■ TO DO ■
Please copy the material below word for word, keeping every line in its original order and changing nothing.

# RECORDED INFORMATION start

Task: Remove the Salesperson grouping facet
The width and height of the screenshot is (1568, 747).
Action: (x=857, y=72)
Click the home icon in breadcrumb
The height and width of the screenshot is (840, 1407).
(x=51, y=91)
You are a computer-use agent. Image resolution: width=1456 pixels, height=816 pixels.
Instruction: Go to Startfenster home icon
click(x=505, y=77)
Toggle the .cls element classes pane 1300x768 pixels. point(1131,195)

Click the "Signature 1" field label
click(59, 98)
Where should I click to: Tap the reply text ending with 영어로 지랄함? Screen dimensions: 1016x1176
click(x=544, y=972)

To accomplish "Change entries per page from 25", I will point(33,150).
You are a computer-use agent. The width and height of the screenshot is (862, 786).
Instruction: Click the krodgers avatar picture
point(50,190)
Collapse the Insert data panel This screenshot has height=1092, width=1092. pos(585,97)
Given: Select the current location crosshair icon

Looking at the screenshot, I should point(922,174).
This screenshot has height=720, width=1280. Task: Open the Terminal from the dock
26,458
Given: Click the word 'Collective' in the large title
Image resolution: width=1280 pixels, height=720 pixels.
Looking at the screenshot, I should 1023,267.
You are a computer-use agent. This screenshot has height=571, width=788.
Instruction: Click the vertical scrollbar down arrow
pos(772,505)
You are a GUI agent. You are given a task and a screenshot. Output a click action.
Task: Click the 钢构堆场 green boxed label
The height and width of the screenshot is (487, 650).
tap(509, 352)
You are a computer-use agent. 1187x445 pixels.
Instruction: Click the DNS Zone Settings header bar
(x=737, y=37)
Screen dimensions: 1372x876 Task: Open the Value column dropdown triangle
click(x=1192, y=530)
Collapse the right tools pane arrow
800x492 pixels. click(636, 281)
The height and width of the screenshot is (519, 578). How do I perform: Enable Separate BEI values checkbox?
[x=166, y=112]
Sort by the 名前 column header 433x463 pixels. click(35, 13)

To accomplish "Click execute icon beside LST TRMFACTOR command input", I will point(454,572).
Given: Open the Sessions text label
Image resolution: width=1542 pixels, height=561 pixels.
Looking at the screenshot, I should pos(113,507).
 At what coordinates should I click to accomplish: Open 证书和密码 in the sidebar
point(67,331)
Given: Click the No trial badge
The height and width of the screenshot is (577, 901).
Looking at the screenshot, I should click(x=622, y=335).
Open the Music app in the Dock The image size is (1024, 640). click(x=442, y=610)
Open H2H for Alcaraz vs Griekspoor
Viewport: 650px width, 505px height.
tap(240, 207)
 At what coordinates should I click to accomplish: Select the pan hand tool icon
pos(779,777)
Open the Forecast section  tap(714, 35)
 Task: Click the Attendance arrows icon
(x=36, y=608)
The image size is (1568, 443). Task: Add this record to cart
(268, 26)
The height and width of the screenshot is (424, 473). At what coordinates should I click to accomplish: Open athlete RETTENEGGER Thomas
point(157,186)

# RECORDED INFORMATION end

■ COMPLETED EXERCISE ■
Task: Remove the Salesperson grouping facet
The width and height of the screenshot is (1568, 747).
Action: (x=857, y=72)
Click the home icon in breadcrumb
The height and width of the screenshot is (840, 1407).
(x=51, y=91)
You are a computer-use agent. Image resolution: width=1456 pixels, height=816 pixels.
Instruction: Go to Startfenster home icon
click(x=505, y=77)
Toggle the .cls element classes pane 1300x768 pixels. point(1131,195)

Click the "Signature 1" field label
click(59, 98)
Where should I click to: Tap the reply text ending with 영어로 지랄함? Screen dimensions: 1016x1176
click(x=544, y=972)

To accomplish "Change entries per page from 25", I will point(33,150).
You are a computer-use agent. The width and height of the screenshot is (862, 786).
Instruction: Click the krodgers avatar picture
point(50,190)
Collapse the Insert data panel This screenshot has height=1092, width=1092. pos(585,97)
Given: Select the current location crosshair icon

Looking at the screenshot, I should point(922,174).
This screenshot has height=720, width=1280. Task: Open the Terminal from the dock
26,458
Given: Click the word 'Collective' in the large title
Image resolution: width=1280 pixels, height=720 pixels.
Looking at the screenshot, I should 1023,267.
You are a computer-use agent. This screenshot has height=571, width=788.
Instruction: Click the vertical scrollbar down arrow
pos(772,505)
You are a GUI agent. You are given a task and a screenshot. Output a click action.
Task: Click the 钢构堆场 green boxed label
The height and width of the screenshot is (487, 650).
tap(509, 352)
You are a computer-use agent. 1187x445 pixels.
Instruction: Click the DNS Zone Settings header bar
(x=737, y=37)
Screen dimensions: 1372x876 Task: Open the Value column dropdown triangle
click(x=1192, y=530)
Collapse the right tools pane arrow
800x492 pixels. click(636, 281)
The height and width of the screenshot is (519, 578). How do I perform: Enable Separate BEI values checkbox?
[x=166, y=112]
Sort by the 名前 column header 433x463 pixels. click(35, 13)

To accomplish "Click execute icon beside LST TRMFACTOR command input", I will point(454,572).
Given: Open the Sessions text label
Image resolution: width=1542 pixels, height=561 pixels.
Looking at the screenshot, I should pos(113,507).
 At what coordinates should I click to accomplish: Open 证书和密码 in the sidebar
point(67,331)
Given: Click the No trial badge
The height and width of the screenshot is (577, 901).
Looking at the screenshot, I should click(x=622, y=335).
Open the Music app in the Dock The image size is (1024, 640). click(x=442, y=610)
Open H2H for Alcaraz vs Griekspoor
Viewport: 650px width, 505px height.
tap(240, 207)
 At what coordinates should I click to accomplish: Select the pan hand tool icon
pos(779,777)
Open the Forecast section  tap(714, 35)
 Task: Click the Attendance arrows icon
(x=36, y=608)
The image size is (1568, 443). Task: Add this record to cart
(268, 26)
The height and width of the screenshot is (424, 473). At what coordinates should I click to accomplish: Open athlete RETTENEGGER Thomas
point(157,186)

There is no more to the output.